[Start of Attachment]

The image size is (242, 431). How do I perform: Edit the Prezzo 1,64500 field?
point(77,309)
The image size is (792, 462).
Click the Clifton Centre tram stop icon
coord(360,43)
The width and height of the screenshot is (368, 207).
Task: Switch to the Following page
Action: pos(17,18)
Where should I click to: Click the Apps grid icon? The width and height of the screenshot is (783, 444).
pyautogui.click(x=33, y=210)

[End of Attachment]

Give back the whole listing above, identical in every line.

The image size is (242, 431). How do I perform: Edit the Prezzo 1,64500 field?
point(77,309)
The image size is (792, 462).
Click the Clifton Centre tram stop icon
coord(360,43)
The width and height of the screenshot is (368, 207).
Task: Switch to the Following page
Action: pos(17,18)
Where should I click to: Click the Apps grid icon? The width and height of the screenshot is (783, 444).
pyautogui.click(x=33, y=210)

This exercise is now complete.